İsrail'in, Kudüs ve genel olarak Filistin topraklarındaki işgal ve yasa dışı tasarruflarına son vermesini sağlayacak somut adımlara ihtiyaç duyulduğunu söyleyen Kurtulmuş, bu çerçevede ortak eylem için bir yol haritası belirlenmesi, bakanlar düzeyindeki heyetlerin, "artık yeter" mesajını iletmek üzere, başta BMGK üyeleri olmak üzere önemli başkentlere ve uluslararası kuruluşlara ziyaretlerde bulunması çağrısı yaptı.

 "Gazze hala açık cezaevi görünümünde"

Konuşmasında Batı Şeria ve Gazze'deki Filistinlilere "güçlü ve birlik içinde olmaları" çağrısında bulunan Kurtulmuş, Filistin'in birliğinin, bağımsız ve egemen bir Filistin devleti hedefine ulaşmasında kilit öneme sahip olduğunu kaydetti. Başbakan Yardımcısı Kurtulmuş, Gazze'deki insani krize de değinerek, "İsrail'in Gazze'ye yönelik insanlık dışı ambargo ve kısıtlamalarının halen yürürlükte olduğunu unutmamalıyız. İsrail'in, 2 bin 100'den fazla Filistinlinin hayatını kaybettiği, 11 binden fazlasının da yaralandığı son saldırısından bu yana Gazze hala açık bir cezaevi görünümünde" dedi.

Başbakan Yardımcısı Numan Kurtulmuş, İİT'in Kudüs'le ilgili "Eylem Planı"na Türkiye'nin katkı ve önerilerini de şöyle sıraladı:

- Gazze ve bütün Filistin'e yönelik acil insani yardımların artırılması. 

- Gazze'de kalıcı ateşkesin sağlanması ve ablukanın kaldırılmasına yönelik çabaların yoğunlaştırılması.

-İsrail'in, işlediği suçlardan sorumlu tutulmasını sağlamak üzere, ilgili kararların uygulanması konusunda BM İnsan Hakları Konseyi'ne destek olunması ve iş birliği içinde hareket edilmesi.

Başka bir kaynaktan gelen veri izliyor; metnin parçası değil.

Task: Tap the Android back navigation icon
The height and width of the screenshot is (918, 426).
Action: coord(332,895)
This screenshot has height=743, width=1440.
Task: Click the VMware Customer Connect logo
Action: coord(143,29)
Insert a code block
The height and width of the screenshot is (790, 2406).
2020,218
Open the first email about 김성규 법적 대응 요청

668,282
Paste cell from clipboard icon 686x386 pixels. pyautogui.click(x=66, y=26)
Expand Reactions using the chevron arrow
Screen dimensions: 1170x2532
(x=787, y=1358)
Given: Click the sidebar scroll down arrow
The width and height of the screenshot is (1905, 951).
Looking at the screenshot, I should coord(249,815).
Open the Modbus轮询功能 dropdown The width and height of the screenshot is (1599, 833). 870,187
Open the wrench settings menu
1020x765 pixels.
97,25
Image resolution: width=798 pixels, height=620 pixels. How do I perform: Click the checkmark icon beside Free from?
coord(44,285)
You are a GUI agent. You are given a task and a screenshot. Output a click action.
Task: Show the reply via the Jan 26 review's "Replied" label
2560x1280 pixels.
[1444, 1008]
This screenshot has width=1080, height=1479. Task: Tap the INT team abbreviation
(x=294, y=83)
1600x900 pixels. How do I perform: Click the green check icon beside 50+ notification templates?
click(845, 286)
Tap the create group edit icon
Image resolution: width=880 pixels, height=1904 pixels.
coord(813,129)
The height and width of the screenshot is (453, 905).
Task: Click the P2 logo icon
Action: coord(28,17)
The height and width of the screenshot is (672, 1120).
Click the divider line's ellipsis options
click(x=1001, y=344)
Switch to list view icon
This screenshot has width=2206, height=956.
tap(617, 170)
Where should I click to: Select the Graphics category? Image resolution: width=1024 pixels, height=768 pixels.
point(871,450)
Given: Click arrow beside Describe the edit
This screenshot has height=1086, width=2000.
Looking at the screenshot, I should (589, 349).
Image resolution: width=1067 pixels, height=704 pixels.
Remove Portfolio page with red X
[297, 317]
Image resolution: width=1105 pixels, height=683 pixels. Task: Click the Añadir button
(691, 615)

-Gazze'nin yeniden inşasına yönelik faaliyetlerin yoğunlaştırılması. 

-Filistin Devlet Başkanı Mahmud Abbas ve Milli Birlik Hükümeti'nin desteklenmesi.

-Filistin devletinin bütün uluslararası kurum ve kuruluşlara üye olmasına yönelik kampanya başlatılması

- Suudi Arabistan Kralı Abdullah'ın başkenti Kudüs olan 1967 sınırları temelinde bağımsız Filistin devletini öngören barış planına ortak desteğin yenilenmesi

-Merkezi İstanbul olacak Uluslararası Kudüs Vakfı Kurulması

-Batı ülkelerindeki sivil toplum örgütleri, siyasi partiler, gazeteciler, akademisyenler ve Filistin davasına destek veren gruplarla bir koalisyon oluşturulması

-İsrail hükümetinin politikalarını onaylamayan Yahudi birey ve gruplarla diyalog tesis edilmesi

-İsrail'in yasadışı politikalarından zarar gören Filistinlilerin uluslarararası hukuk mekanizmalarında İsrail'i sorumlu tutacak hukuki adımları belirlemek üzere bir görev gücü oluşturulması.